Open For Business: Charters in St. Louis
Robbyn: We ‘Missourized’ the Indianapolis work [Robbyn credits Indy Mayor Peterson, and David Harris, then in the Indy Mayor’s Office, for their generous help and support] and then set a course of doing charter schools, with the exception of no authority: we had no authority to do any of this. So we just did it, which is great! There’s freedom in that, right? Who’s going to stop you, because [they] have no rules to stop you by.
So we simply used the [Indianapolis] application process, the vetting process. We, at the beginning, ran the prescription, whatever they were doing in Indianapolis, short of authorizing.
To compensate for that, the mayor got on the phone and called the local authorizers, which were universities, and said, ‘We’d like to get some great schools to St. Louis. We’re going to open up our doors. We’re putting that “Open For Business” sign out.
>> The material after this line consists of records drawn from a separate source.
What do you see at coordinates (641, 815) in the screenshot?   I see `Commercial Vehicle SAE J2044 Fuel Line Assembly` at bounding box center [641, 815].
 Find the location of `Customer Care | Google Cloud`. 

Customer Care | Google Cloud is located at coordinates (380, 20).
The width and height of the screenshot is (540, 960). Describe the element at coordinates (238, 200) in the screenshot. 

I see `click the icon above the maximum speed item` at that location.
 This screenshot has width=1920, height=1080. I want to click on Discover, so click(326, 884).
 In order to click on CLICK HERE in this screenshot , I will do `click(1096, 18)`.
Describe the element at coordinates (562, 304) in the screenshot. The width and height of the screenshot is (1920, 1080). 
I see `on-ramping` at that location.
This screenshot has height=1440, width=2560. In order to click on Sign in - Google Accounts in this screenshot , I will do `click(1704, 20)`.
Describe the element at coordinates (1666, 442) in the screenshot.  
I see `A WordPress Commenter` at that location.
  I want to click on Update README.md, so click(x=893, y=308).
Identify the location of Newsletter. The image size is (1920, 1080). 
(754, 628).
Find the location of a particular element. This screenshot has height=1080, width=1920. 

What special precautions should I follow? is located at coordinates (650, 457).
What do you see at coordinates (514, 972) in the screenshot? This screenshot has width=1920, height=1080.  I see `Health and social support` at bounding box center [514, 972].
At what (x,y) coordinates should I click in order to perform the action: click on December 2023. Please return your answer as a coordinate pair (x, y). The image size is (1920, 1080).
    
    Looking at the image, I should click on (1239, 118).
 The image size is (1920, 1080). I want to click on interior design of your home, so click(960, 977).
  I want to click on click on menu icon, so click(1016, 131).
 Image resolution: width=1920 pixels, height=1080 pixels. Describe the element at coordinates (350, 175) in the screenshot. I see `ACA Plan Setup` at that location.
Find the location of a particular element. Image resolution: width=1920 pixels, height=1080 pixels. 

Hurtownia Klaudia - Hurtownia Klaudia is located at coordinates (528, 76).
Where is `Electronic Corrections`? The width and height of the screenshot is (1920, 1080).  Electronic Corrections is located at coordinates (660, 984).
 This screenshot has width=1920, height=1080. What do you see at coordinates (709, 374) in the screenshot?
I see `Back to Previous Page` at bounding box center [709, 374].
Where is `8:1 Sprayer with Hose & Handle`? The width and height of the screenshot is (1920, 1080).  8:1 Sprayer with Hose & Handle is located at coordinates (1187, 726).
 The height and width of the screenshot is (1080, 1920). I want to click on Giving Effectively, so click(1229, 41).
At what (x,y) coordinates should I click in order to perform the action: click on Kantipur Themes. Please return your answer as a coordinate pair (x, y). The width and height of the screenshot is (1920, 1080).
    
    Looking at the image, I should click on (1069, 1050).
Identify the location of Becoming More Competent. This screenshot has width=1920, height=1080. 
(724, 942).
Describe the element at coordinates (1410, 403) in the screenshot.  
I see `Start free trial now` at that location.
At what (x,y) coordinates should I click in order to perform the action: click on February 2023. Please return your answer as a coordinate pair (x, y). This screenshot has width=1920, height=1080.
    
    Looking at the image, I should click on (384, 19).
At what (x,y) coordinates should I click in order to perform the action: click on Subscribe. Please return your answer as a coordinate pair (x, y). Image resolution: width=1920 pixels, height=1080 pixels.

If I put my name on it—if it’s good enough for me—if I believe this is a school that’s high quality and meets the demand of a neighborhood, would you be willing to consider authorizing it?’
And they said yes. That was really important.
A couple [additional] things were important. We also had Greg Richmond [NACSA President & CEO] come in. This is 2006, so things were happening with NACSA. Greg came through town and he met with us and with the mayor, and—I don’t know if he’ll remember this—but probably the most important statement about this work and our success came from this statement that Greg made. He said, “It’s not about competition with the school district. This is not ‘charters are good and district schools are not.’ This is about [that] we want quality public schools. Charters are a part of this conversation, and there’s deep work, important work, in this side of the equation that does not diminish all the other wonderful work and great things happening in the district.”
Removing the competition with district out of our vocabulary—our orientation—was incredibly helpful. It didn’t make it any easier, necessarily, to have these relationships with the district, but it was authentic for the mayor because he didn’t want that [competition], and we had just spent five years trying to make that school district better. We weren’t giving up on it. It just wasn’t its time yet, and other strategies were going to have to happen. But in the meantime, is there some way we can get good schools to kids? Yeah, let’s look at this. So Greg set that context of, ‘It’s always about quality, wherever kids can get it’ [which] really resonated with our mayor.
We also have a large private school and parochial school population, and we really didn’t want those families alienated from this conversation of quality either. It was their choice to send their children to a Catholic school or to an independent school. That’s fantastic. It should be quality as well. So that helped us set the stage for the work that we did in Missouri.